**GIVEN REQUEST 1**: Print the part of the CREEPER Act article that runs from "What many of" up to and including "probably goes unsaid.".

**GIVEN PASSAGE**:

— begin —

The CREEPER Act: The Case For Banning Child Sex Dolls And Robots

Biometrica Systems, Inc.
5 min readAug 5, 2021


Image by pasja1000 from Pixabay

August 5, 2021

By Deepti Govind

Just three weeks ago, the Department of Justice said a 53-year old Maryland resident, Jeffrey John White, was sentenced to more than 11 years in federal prison for possessing thousands of files of child pornography. When the case was being investigated by law enforcement in 2020, a search of White’s residence led to the seizure of his laptop and SD card that contained downloaded files of child sexual abuse material (CSAM), plus a child-sized sex doll with anal and vaginal openings.

Similarly in Alabama this March, a 35-year-old who impersonated Federal Bureau of Investigation (FBI) agents, approached an employee of a local business with a handgun drawn, and then tried to enter the police department building. When law enforcement agents executed a search warrant on Kelcey Turner’s car and house, they found everything from a rifle with more than a hundred rounds of ammunition, hundreds of CSAM images, an infant-sized sex doll, and — even more disturbingly — a daybed set up with stuffed animals and recording devices.

Such cases are not new to Alabama, or really any state, though. Child sex dolls are often shipped from overseas into the U.S., mostly after buyers find them available online. In 2019, when Baldwin County sheriff’s deputies had to search convicted sex offender Bobby Ricky Bible’s trailer, they found a child sex doll, reported. We will go into more details based on that report later on in this piece.

What many of these cases appear to prove is a statement made in the text of the Curbing Realistic Exploitative Electronic Pedophilic Robots Act 2.0, or CREEPER Act 2.0: “There is a correlation between possession of the obscene dolls, and robots, and possession of and participation in child pornography.” Yet, the legislation has not managed to pass through Congress ever since an earlier Act, called the CREEPER Act of 2017, sat dormant in the Senate after passing the House in 2018. That a ban on child sex dolls ought to be instituted, though, probably goes unsaid.

To cite another example of how the sale of these can take a really dark turn, a few people may recall an incident last year in which a mother in Florida went through what no parent ever ought to. In August 2020, Terri received a message from a friend alerting her to the existence of a sex doll that resembled her daughter. The doll was advertised on Amazon and other websites as “a high quality sexy dolly live dolls for men” for sale at $559, but looked like her eight-year-old, Kat.

Kat, who suffers from Common Variable Immune Deficiency (CVID), is a child model and pageant contestant. Terri has posted photos of her daughter on a Facebook group where she shares updates on Kat’s illness, community projects, and modeling work. Eerily, the doll was modeled after a photo that Terri had shared on the Facebook group.

“This image had the same socks as my daughter and the same pose as my daughter on our sofa at home. She had that same sweatshirt and facial features as that image, even the same stuffed animal! I couldn’t imagine that some sicko would use my daughter’s photo to create something so ugly and evil to be used for abuse by pedophiles,” Terri was quoted as saying in September 2020 when news media reported on it. Amazon removed the ad for the doll after Terri contacted them. But she knew that wasn’t enough.

— end —

**SOURCE DATA**:
— begin —

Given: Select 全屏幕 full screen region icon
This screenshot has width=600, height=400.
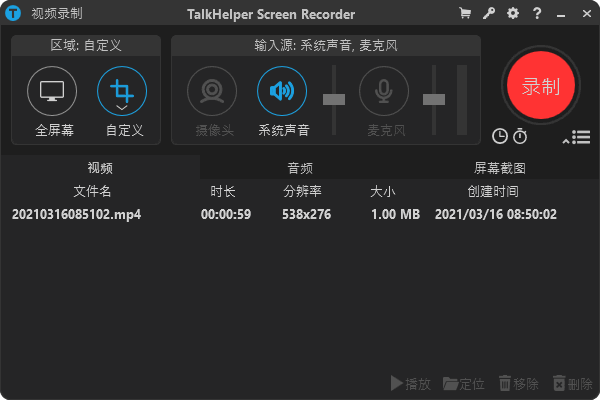Looking at the screenshot, I should pyautogui.click(x=52, y=92).
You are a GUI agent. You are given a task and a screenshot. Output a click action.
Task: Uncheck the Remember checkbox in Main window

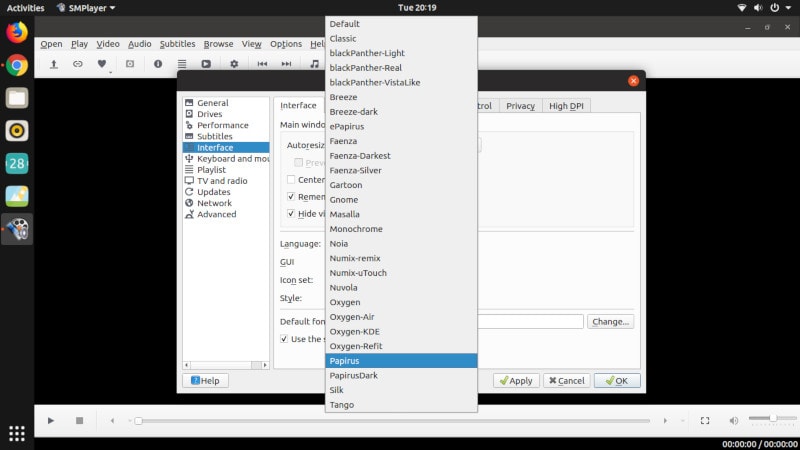point(291,197)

— end —

**GIVEN REQUEST 2**: Render every line of the listing as a Markdown table with the columns Row and Line. Skip blank lines and leave the pictures out.

**FULL SOLUTION 1**:
What many of these cases appear to prove is a statement made in the text of the Curbing Realistic Exploitative Electronic Pedophilic Robots Act 2.0, or CREEPER Act 2.0: “There is a correlation between possession of the obscene dolls, and robots, and possession of and participation in child pornography.” Yet, the legislation has not managed to pass through Congress ever since an earlier Act, called the CREEPER Act of 2017, sat dormant in the Senate after passing the House in 2018. That a ban on child sex dolls ought to be instituted, though, probably goes unsaid.

**FULL SOLUTION 2**:
| Row | Line |
|---|---|
| 1 | Given: Select 全屏幕 full screen region icon |
| 2 | This screenshot has width=600, height=400. |
| 3 | Looking at the screenshot, I should pyautogui.click(x=52, y=92). |
| 4 | You are a GUI agent. You are given a task and a screenshot. Output a click action. |
| 5 | Task: Uncheck the Remember checkbox in Main window |
| 6 | point(291,197) |